Chuck Holton, a reporter for NRA-TV, the cable television platform for the gun rights lobbying groups, claimed that child detention centers are "too nice" during a segment about child immigration at the U.S.-Mexico border.
The policy of separating children from their families "was essentially the same" as under former President Barack Obama, Holton said, adding: “I’ve visited those facilities. Those facilities, if anything, are too nice.”
It is unclear how Holton gained access since access to these facilities has been extremely limited. Nevertheless, he insisted that migrant children are being kept in “very safe, secure environment with hot showers, probably for the first time in their lives, with three hot meals a day, with games to play and education and health screenings.”
Holton's claims lie in stark contrast to those made by other observers, like Representative Jackie Spier (D-CA), who called what was happening at the border an “unmitigated disaster.”
Holton's comments echo claims made by Laura Ingraham, the Fox News host of The Ingraham Angle, who last week described the child detention centers housing immigrant children as “essentially summer camps.”
“As more illegal immigrants are rushing the border, more kids are being separated from their parents,” Ingraham said. “And temporarily housed at what are, essentially, summer camps.”
To underscore her point, Ingraham cited a news report from The San Diego Union-Tribune that compared the camps to “boarding schools.”
Both Ingraham's and Holton's comments come amid significant backlash to the Trump administration’s family separations policy and after the release of an audio clip obtained by ProPublica which reveals children sobbing for their parents. At one point, a Border Patrol agent jokes, “We have an orchestra here.”
Last week, President Donald Trump, under pressure from members of his own party, signed an executive order halting his administration’s “zero tolerance” family separations policy.
“It’s about keeping families together while ensuring we have a powerful border,” Trump said of the order. He added: “I didn’t like the sight of families being separated.”
The president’s daughter, Ivanka, later thanked him profusely on Twitter, a move which opened her up to a volley of criticism from many who pointed out that she was congratulating her father for “taking critical action” on a policy he could have halted with a simple phone call, not to mention the fact that it was a crisis entirely of his own making.
Earlier this week, President Trump admitted that his administration’s policy of separating families was a negotiating tool to get Democrats to cave to his demands (which include tougher border security as well as a wall erected along the nation’s southern border).
The new executive order is unlikely to bring a definitive end to what activists say amounts to a humanitarian crisis on the U.S.-Mexico border, and the president indicated even before he signed the order that his administration maintains a hardline stance on immigration, even against those who are seeking asylum.

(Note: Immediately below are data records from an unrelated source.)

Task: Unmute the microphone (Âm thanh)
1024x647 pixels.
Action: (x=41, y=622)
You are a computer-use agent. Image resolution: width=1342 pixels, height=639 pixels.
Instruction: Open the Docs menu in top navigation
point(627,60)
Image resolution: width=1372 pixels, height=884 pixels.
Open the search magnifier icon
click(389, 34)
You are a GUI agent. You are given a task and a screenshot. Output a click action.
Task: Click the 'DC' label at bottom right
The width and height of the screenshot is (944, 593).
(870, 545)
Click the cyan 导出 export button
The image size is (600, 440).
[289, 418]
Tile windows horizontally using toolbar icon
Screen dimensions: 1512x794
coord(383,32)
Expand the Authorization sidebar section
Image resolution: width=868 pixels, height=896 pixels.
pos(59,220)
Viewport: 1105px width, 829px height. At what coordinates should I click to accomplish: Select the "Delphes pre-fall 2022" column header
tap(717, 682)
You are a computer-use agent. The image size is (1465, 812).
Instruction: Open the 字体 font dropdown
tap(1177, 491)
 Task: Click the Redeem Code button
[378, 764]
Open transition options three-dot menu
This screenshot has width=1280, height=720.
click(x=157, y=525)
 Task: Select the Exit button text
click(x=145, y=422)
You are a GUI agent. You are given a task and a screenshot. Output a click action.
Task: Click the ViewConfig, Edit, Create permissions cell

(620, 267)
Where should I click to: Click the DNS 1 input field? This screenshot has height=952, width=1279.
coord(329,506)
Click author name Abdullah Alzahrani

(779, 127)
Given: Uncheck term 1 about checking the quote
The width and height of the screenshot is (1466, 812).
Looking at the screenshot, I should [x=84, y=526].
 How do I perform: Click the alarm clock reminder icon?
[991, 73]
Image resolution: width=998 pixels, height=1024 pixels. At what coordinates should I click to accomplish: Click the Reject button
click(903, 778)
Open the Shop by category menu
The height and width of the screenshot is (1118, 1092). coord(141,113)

“We’re going to keep families together but we still have to maintain toughness or our country will be overrun by people, by crime, by all of the things that we don’t stand for and that we don’t want,” Trump said during a brief announcement at the White House.
Despite signing an order to end the “zero tolerance” policy, the president continued to use hardline immigration rhetoric while holding a campaign rally in Duluth, Minnesota.
“They’re not sending their finest. We’re sending them the hell back! That’s what we’re doing,” he told nearly 9,000 supporters. “And, by the way, today I signed an executive order. We will keep families together, but the border is going to be just as tough as it has been.”
“So the Democrats want open borders,” Trump continued. “‘Let everybody come in, let them come in from the Middle East, let them come in from all over the place. We don’t care.’ We are not going to let it happen.”